George Zimmerman will face criminal charges in the death of Trayvon Martin.
According to a senior law enforcement quoted by CNN, CBS, ABC, NBC and the Associated Press, the neighborhood watch captain in Sanford, Fla., will be charged criminally in the February 26 case that has captivated the nation.
A legal analyst said earlier that the most likely charge would be manslaughter, but it was just announced that Zimmerman faces second-degree murder charges.
A press conference announcing the decision took place at 6 p.m. Wednesday.
Angela Corey, the special prosecutor appointed by Florida Gov. Rick Scott to look into the incident, stated earlier that she would not take the case to a grand jury.

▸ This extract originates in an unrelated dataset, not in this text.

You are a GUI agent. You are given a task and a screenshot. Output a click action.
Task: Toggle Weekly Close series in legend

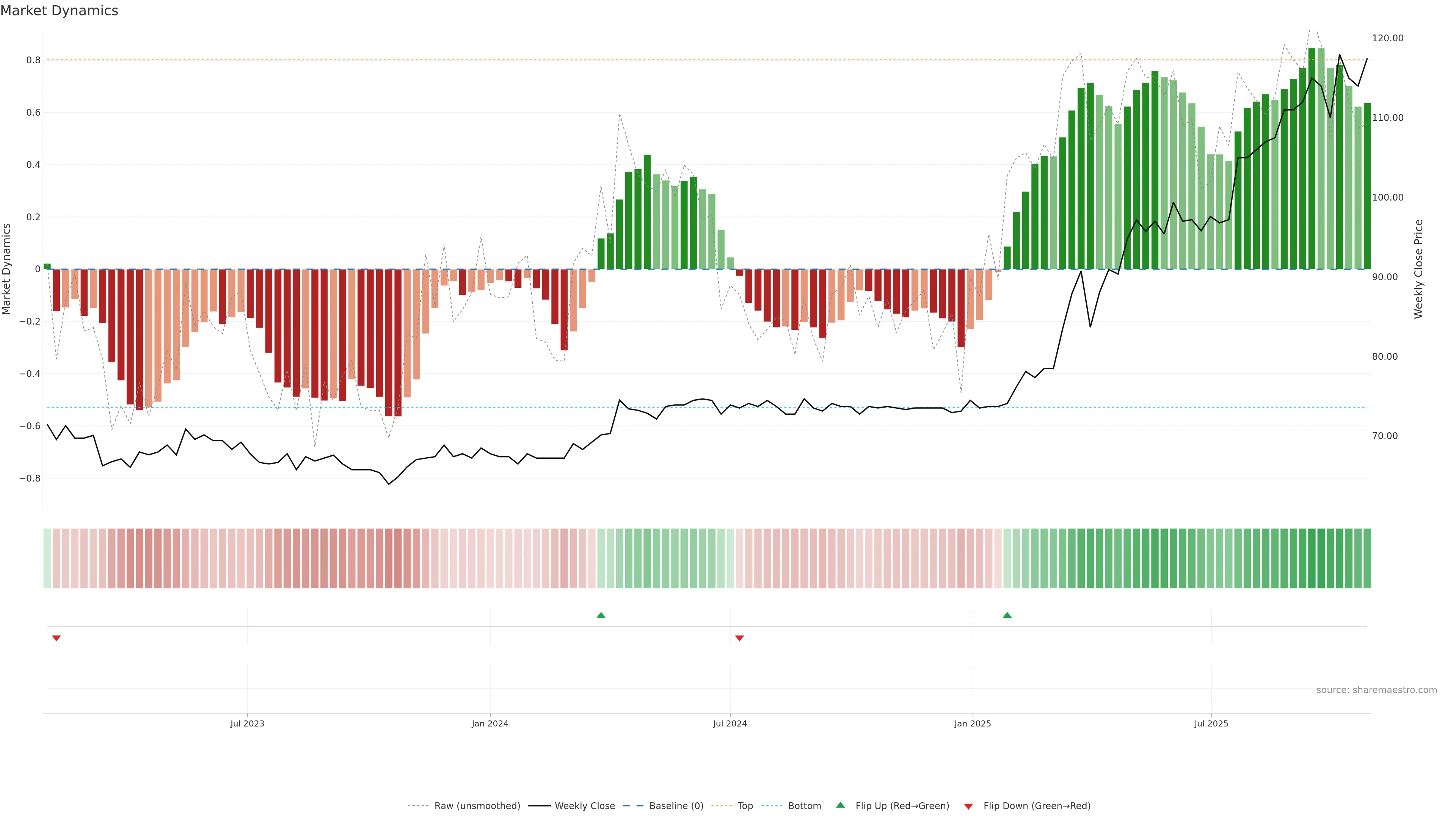click(584, 806)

That automatically ruled out first-degree murder as an option, but the second-degree murder charge was still on the table - and ultimately what Corey decided.
“I can tell you we absolutely did not come to this decision lightly,” Corey told reporters moments ago. “We do not prosecute by public pressure.”
Zimmerman is in custody, Corey confirmed, though she gave no additional details. CNN reports that he surrendered to local officials earlier today.
Lawyers for Zimmerman, 28, stepped down from the case Tuesday, saying he'd become uncommunicative and expressing concern for his emotional and physical well-being."As of the last couple days, he has not returned phone calls, text messages or emails," Craig Sonner, one of Zimmerman's former attorneys, said.
"He's gone on his own. I'm not sure what he's doing or who he's talking to. I cannot go forward speaking to the public about George Zimmerman and this case and continue representing him because I've lost contact with him."
Describing Zimmerman as "emotionally crippled" by the scrutiny he's faced in the wake of the shooting, attorney Hal Uhrig said Tuesday that he and Sonner are concerned for their former client's mental and physical well-being.
They also implied that he may have considered leaving Florida in the wake of the intense media scrutiny, but that's a moot point now.
Sonner and Uhrig told reporters that Zimmerman, against their advice, had contacted the special prosecutor, Corey. He also set up his own website to collect donations without his lawyers' knowledge, they have said.
George Zimmerman, who is half white and half Hispanic, maintains he was acting in self-defense when he shot the African-American Trayvon Martin, 17.
Zimmerman has said he shot Martin in self-defense after the youth struck him in the face, knocked him down and began pounding his head into the ground.
But many believe Zimmerman was in fact the aggressor, emboldened by his status as the self-appointed neighborhood watch captain in his neighborhood.
The teen was killed shortly after Zimmerman called 911 after seeing him walking in his neighborhood at night, stirring national debate over racial profiling.
Martin was unarmed at the time, but police found insufficient evidence to prove that Zimmerman acted outside the controversial "Stand Your Ground" law.
The Florida state law broadly permits the use of deadly force if a person is attacked and fearing severe harm or death and acting in self-defense.